Start of Provided material

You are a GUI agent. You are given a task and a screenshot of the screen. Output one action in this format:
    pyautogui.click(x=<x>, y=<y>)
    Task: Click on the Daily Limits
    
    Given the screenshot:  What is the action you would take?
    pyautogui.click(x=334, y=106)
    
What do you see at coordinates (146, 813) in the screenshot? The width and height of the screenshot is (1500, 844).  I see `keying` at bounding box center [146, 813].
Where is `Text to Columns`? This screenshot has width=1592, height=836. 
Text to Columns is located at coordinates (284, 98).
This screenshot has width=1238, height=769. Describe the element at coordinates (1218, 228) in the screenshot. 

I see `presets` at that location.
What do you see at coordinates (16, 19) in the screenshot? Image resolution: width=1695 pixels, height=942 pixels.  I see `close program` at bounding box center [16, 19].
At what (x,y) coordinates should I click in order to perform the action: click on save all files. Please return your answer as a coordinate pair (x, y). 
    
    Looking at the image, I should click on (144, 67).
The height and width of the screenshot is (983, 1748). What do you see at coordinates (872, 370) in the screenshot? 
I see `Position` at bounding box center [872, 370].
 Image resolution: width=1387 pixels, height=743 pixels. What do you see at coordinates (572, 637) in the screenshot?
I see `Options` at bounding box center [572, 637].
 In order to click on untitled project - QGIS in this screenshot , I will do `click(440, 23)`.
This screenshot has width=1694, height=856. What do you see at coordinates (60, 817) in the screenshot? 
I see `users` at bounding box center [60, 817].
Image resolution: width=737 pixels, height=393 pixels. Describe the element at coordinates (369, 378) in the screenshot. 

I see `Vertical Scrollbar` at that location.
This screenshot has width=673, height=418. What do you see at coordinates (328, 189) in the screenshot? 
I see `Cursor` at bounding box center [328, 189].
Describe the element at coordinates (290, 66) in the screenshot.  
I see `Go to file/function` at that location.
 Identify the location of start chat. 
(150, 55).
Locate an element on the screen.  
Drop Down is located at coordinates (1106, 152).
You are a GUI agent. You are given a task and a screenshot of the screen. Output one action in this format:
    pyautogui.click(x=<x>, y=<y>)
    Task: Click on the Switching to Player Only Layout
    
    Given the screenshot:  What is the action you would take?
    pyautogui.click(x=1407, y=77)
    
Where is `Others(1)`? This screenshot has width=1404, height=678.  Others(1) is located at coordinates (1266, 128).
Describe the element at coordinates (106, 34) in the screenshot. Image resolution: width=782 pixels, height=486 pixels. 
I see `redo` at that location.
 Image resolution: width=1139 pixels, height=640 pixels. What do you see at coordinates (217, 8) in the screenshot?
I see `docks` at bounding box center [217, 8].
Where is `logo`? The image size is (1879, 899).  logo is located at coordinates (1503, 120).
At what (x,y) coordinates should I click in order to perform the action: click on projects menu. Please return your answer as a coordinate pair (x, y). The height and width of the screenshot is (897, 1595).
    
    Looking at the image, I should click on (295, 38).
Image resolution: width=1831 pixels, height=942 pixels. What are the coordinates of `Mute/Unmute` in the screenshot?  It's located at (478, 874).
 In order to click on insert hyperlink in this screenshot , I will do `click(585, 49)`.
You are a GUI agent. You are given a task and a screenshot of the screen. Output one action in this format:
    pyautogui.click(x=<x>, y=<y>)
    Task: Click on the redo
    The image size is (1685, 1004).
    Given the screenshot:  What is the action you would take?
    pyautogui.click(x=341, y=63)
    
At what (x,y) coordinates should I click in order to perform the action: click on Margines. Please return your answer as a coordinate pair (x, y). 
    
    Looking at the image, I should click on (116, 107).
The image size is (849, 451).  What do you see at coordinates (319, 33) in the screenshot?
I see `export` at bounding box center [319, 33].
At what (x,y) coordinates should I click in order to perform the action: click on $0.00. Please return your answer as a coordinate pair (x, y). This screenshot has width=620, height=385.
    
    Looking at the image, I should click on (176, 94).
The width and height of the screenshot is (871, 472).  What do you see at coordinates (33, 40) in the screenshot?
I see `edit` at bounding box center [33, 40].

End of Provided material

- **What to work on**: Please reproduce every one of the entries above word for word, keeping each line break and space in place.

- **Correct output**:
You are a GUI agent. You are given a task and a screenshot of the screen. Output one action in this format:
    pyautogui.click(x=<x>, y=<y>)
    Task: Click on the Daily Limits
    
    Given the screenshot:  What is the action you would take?
    pyautogui.click(x=334, y=106)
    
What do you see at coordinates (146, 813) in the screenshot? The width and height of the screenshot is (1500, 844).  I see `keying` at bounding box center [146, 813].
Where is `Text to Columns`? This screenshot has width=1592, height=836. 
Text to Columns is located at coordinates (284, 98).
This screenshot has width=1238, height=769. Describe the element at coordinates (1218, 228) in the screenshot. 

I see `presets` at that location.
What do you see at coordinates (16, 19) in the screenshot? Image resolution: width=1695 pixels, height=942 pixels.  I see `close program` at bounding box center [16, 19].
At what (x,y) coordinates should I click in order to perform the action: click on save all files. Please return your answer as a coordinate pair (x, y). 
    
    Looking at the image, I should click on (144, 67).
The height and width of the screenshot is (983, 1748). What do you see at coordinates (872, 370) in the screenshot? 
I see `Position` at bounding box center [872, 370].
 Image resolution: width=1387 pixels, height=743 pixels. What do you see at coordinates (572, 637) in the screenshot?
I see `Options` at bounding box center [572, 637].
 In order to click on untitled project - QGIS in this screenshot , I will do `click(440, 23)`.
This screenshot has width=1694, height=856. What do you see at coordinates (60, 817) in the screenshot? 
I see `users` at bounding box center [60, 817].
Image resolution: width=737 pixels, height=393 pixels. Describe the element at coordinates (369, 378) in the screenshot. 

I see `Vertical Scrollbar` at that location.
This screenshot has width=673, height=418. What do you see at coordinates (328, 189) in the screenshot? 
I see `Cursor` at bounding box center [328, 189].
Describe the element at coordinates (290, 66) in the screenshot.  
I see `Go to file/function` at that location.
 Identify the location of start chat. 
(150, 55).
Locate an element on the screen.  
Drop Down is located at coordinates (1106, 152).
You are a GUI agent. You are given a task and a screenshot of the screen. Output one action in this format:
    pyautogui.click(x=<x>, y=<y>)
    Task: Click on the Switching to Player Only Layout
    
    Given the screenshot:  What is the action you would take?
    pyautogui.click(x=1407, y=77)
    
Where is `Others(1)`? This screenshot has width=1404, height=678.  Others(1) is located at coordinates (1266, 128).
Describe the element at coordinates (106, 34) in the screenshot. Image resolution: width=782 pixels, height=486 pixels. 
I see `redo` at that location.
 Image resolution: width=1139 pixels, height=640 pixels. What do you see at coordinates (217, 8) in the screenshot?
I see `docks` at bounding box center [217, 8].
Where is `logo`? The image size is (1879, 899).  logo is located at coordinates (1503, 120).
At what (x,y) coordinates should I click in order to perform the action: click on projects menu. Please return your answer as a coordinate pair (x, y). The height and width of the screenshot is (897, 1595).
    
    Looking at the image, I should click on (295, 38).
Image resolution: width=1831 pixels, height=942 pixels. What are the coordinates of `Mute/Unmute` in the screenshot?  It's located at (478, 874).
 In order to click on insert hyperlink in this screenshot , I will do `click(585, 49)`.
You are a GUI agent. You are given a task and a screenshot of the screen. Output one action in this format:
    pyautogui.click(x=<x>, y=<y>)
    Task: Click on the redo
    The image size is (1685, 1004).
    Given the screenshot:  What is the action you would take?
    pyautogui.click(x=341, y=63)
    
At what (x,y) coordinates should I click in order to perform the action: click on Margines. Please return your answer as a coordinate pair (x, y). 
    
    Looking at the image, I should click on (116, 107).
The image size is (849, 451).  What do you see at coordinates (319, 33) in the screenshot?
I see `export` at bounding box center [319, 33].
At what (x,y) coordinates should I click in order to perform the action: click on $0.00. Please return your answer as a coordinate pair (x, y). This screenshot has width=620, height=385.
    
    Looking at the image, I should click on (176, 94).
The width and height of the screenshot is (871, 472).  What do you see at coordinates (33, 40) in the screenshot?
I see `edit` at bounding box center [33, 40].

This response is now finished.